### Polecenie 1
Przepisz fragment komentarza giełdowego od „Uspokojenie po wczorajszej” do „ich nie mało.”, zastępując „inwestorów” wyrażeniem „uczestników rynku”.
### Polecenie 2
Na co, zgodnie z komentarzem giełdowym, nie wskazywały niskie obroty?

### Fragment tekstu

▬▬▬▬▬▬▬▬▬▬

Uspokojenie po wczorajszej euforii
- Utworzono: czwartek, 01, grudzień 2011 18:11
Po wczorajszej eksplozji indeksów należało się rynkom pewne uspokojenie i dzisiaj je dostały. Zmiany cen nie były znaczne, a niskie obroty nie wskazywały na zwiększone zaangażowanie inwestorów. Najwidoczniej była to sesja na przeczekanie.
Po wczorajszej skoordynowanej akcji banków centralnych ciężko o informację podobnego kalibru. Także dzisiejsze wiadomości niespecjalnie wpływały na zachowania inwestorów. Warto jednak wspomnieć o publikacjach jakie ujrzały światło dzienne, a było ich nie mało.

▬▬▬▬▬▬▬▬▬▬

### Przekazany materiał

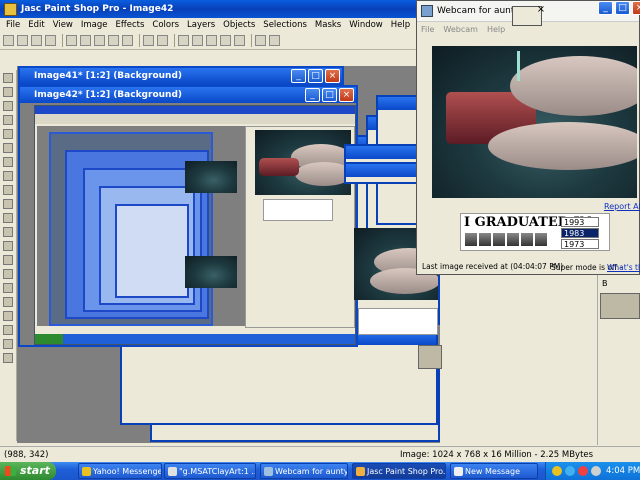 The width and height of the screenshot is (640, 480). I want to click on menu-layers: Layers, so click(201, 25).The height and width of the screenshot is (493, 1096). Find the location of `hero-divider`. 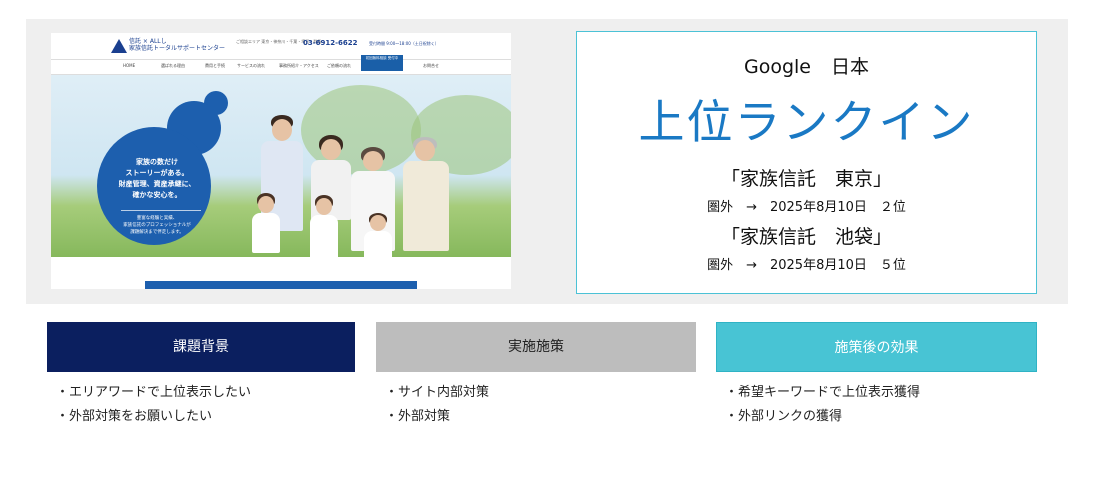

▬▬▬▬▬▬▬▬▬▬

### Odpowiedź 1
Uspokojenie po wczorajszej euforii
- Utworzono: czwartek, 01, grudzień 2011 18:11
Po wczorajszej eksplozji indeksów należało się rynkom pewne uspokojenie i dzisiaj je dostały. Zmiany cen nie były znaczne, a niskie obroty nie wskazywały na zwiększone zaangażowanie uczestników rynku. Najwidoczniej była to sesja na przeczekanie.
Po wczorajszej skoordynowanej akcji banków centralnych ciężko o informację podobnego kalibru. Także dzisiejsze wiadomości niespecjalnie wpływały na zachowania uczestników rynku. Warto jednak wspomnieć o publikacjach jakie ujrzały światło dzienne, a było ich nie mało.

### Odpowiedź 2
Na zwiększone zaangażowanie inwestorów.